Sir,

We welcome the article by Davagnanam et al1 and agree when Horner syndrome (HS) presents with localizing clinical signs the choice of imaging is straight forward. However, the authors could have perhaps done more to focus on isolated HS. While recognizing that isolated HS is an important physical sign, the clinician’s dilemma is deciding whether to scan, when to scan, and what to scan.

We recently presented2 the results of a 5-year retrospective consecutive series of HS cases at our regional neuroscience centre. Seventy-five (74 unilateral and 1 bilateral) cases, with a mean age of 49.7 years (SD ±17 years, range 18–87 years), were identified from the electronic radiology card system and a case note review was carried out. Two cases were recurrent, and both episodes were recorded as one case. Forty-seven cases were clinically isolated, of these the commonest aetiology was undetermined cases (n=22) followed by carotid dissection (n=11).

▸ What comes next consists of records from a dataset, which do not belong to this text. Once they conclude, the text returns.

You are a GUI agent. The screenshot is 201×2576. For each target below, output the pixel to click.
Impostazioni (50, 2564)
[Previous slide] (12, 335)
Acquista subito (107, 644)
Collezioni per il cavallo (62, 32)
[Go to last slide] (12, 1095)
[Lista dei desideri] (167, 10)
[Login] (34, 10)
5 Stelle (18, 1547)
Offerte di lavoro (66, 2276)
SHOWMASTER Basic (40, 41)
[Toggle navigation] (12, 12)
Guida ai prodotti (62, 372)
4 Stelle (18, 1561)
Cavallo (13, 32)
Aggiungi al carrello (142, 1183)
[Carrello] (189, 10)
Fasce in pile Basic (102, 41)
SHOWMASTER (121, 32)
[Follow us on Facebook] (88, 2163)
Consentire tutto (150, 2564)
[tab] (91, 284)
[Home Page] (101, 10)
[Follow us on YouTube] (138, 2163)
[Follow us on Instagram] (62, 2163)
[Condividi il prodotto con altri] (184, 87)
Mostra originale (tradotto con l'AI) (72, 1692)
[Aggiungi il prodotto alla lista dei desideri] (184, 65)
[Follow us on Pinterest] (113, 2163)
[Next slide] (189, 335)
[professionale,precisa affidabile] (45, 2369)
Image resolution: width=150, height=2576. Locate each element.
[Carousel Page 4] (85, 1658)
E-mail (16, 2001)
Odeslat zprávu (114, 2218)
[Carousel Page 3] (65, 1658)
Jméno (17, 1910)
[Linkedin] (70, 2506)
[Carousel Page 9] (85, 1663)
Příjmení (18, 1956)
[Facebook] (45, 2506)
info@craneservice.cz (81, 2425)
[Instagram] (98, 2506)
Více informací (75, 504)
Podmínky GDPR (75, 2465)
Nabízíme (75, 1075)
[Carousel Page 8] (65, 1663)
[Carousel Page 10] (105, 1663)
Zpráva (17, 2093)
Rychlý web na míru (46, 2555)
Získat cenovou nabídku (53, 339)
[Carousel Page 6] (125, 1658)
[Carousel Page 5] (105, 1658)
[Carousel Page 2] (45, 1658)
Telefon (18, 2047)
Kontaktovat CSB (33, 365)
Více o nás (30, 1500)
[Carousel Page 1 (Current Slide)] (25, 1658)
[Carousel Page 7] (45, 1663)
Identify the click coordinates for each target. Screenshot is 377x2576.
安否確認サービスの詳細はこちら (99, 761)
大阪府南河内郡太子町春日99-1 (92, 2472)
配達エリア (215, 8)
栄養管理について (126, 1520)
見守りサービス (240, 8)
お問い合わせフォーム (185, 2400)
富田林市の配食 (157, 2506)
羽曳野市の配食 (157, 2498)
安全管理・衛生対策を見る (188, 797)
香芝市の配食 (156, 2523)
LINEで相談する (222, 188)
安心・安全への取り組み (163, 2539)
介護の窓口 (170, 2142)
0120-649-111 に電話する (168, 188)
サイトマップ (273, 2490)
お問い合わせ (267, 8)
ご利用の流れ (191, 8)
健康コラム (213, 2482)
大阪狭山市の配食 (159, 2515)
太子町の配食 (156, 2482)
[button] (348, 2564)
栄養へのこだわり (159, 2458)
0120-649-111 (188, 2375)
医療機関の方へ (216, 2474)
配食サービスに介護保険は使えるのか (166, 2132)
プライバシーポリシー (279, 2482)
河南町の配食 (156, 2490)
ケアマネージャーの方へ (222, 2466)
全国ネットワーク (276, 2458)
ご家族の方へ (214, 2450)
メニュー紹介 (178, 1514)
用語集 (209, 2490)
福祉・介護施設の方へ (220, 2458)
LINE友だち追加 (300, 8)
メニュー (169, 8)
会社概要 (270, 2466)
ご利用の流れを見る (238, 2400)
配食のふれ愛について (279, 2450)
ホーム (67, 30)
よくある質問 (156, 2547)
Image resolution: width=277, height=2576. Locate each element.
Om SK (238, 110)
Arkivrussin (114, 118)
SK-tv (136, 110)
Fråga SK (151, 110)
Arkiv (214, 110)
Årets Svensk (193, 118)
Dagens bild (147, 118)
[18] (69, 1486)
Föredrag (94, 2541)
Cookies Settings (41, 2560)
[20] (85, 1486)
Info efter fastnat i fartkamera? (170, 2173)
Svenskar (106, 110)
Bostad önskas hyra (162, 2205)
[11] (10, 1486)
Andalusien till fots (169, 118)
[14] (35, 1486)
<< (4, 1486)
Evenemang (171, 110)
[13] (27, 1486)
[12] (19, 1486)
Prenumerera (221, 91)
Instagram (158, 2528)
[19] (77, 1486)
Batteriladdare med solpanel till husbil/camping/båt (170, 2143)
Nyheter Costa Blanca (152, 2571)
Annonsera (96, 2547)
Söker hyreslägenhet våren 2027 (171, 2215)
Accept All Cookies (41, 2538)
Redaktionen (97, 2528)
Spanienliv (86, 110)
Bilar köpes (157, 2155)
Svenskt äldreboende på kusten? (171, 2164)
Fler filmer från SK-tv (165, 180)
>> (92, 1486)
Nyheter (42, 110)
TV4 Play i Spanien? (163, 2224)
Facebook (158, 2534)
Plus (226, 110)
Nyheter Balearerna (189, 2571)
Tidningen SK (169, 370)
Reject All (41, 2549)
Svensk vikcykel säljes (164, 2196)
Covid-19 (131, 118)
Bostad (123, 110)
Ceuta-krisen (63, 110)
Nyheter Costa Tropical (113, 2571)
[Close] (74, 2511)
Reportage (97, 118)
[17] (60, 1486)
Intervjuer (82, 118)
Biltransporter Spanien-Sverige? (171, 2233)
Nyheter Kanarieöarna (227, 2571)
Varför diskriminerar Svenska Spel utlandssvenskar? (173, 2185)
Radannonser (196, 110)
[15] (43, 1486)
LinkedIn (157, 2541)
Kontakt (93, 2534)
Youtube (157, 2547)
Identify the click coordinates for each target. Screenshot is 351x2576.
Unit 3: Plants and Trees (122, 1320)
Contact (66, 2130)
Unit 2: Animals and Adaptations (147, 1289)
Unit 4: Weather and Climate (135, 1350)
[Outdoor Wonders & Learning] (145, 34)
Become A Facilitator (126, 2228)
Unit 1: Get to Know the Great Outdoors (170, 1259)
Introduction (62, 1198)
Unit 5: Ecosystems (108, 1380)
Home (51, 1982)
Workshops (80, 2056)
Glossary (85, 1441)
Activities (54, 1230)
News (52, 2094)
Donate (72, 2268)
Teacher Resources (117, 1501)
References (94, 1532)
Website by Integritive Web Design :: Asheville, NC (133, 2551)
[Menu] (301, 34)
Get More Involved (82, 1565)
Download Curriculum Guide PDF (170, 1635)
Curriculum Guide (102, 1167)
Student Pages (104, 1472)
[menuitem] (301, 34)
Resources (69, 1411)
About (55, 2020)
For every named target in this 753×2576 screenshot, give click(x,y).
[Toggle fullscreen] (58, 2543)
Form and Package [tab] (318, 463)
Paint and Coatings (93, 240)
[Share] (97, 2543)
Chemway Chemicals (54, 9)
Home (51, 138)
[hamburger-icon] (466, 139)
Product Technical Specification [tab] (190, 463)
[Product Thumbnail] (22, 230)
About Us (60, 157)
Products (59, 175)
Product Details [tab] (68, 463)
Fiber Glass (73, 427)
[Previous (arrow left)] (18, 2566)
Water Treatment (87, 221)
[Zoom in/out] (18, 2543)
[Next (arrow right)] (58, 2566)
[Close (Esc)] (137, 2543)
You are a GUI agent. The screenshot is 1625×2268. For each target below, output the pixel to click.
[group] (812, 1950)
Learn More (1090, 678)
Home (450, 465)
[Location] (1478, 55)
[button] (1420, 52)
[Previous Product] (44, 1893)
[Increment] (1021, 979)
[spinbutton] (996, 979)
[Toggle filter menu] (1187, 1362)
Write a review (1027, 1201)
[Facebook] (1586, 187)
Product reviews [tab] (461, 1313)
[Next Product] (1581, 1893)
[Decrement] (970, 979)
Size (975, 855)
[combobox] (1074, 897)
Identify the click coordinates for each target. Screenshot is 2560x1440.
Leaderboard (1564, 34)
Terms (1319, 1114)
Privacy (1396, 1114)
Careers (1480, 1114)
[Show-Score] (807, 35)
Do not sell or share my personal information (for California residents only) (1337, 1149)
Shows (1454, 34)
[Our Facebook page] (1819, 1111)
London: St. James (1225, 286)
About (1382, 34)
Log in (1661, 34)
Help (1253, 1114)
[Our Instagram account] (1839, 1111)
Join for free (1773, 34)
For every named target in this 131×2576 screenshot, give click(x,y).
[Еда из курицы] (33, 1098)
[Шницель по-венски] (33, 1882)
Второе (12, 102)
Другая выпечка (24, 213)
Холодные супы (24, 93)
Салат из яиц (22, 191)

Positive aetiology was found in four isolated HS cases who had no history of trauma or surgery, no reported headache, neck ache, or pain: two carotid dissections, one pancoast tumour, and one C1 benign aneurysmal boney cyst. Our main concern is, if a HS is only reviewed at 6 weeks as suggested by the algorithm, instead of undergoing prompt imaging, patients with carotid dissection are at significant risk of a ischaemic event (transient ischaemic attack or stroke) within the first 31 days of onset of symptoms.3

Positive aetiology was found in three isolated HS cases who presented with history of greater than 1 year: two had carotid dissection and one a cervical sympathetic paraganglioma. Although we accept that no treatment would be warranted for the dissections at over 12 months, two recurrent cases of carotid dissection were found within our cohort. This highlights the importance of investigating the patient to fully inform them and clinician in the event HS recurs.

These findings suggest that an atraumatic non-painful isolated HS or a chronic history of isolated HS should not be treated as benign entities. We would recommend prompt imaging in all cases. As suggested by Al-Moosa and Eggenberger,4 a prospective study is required to provide evidence to determine what is the ‘gold standard’ imaging modality for isolated HS.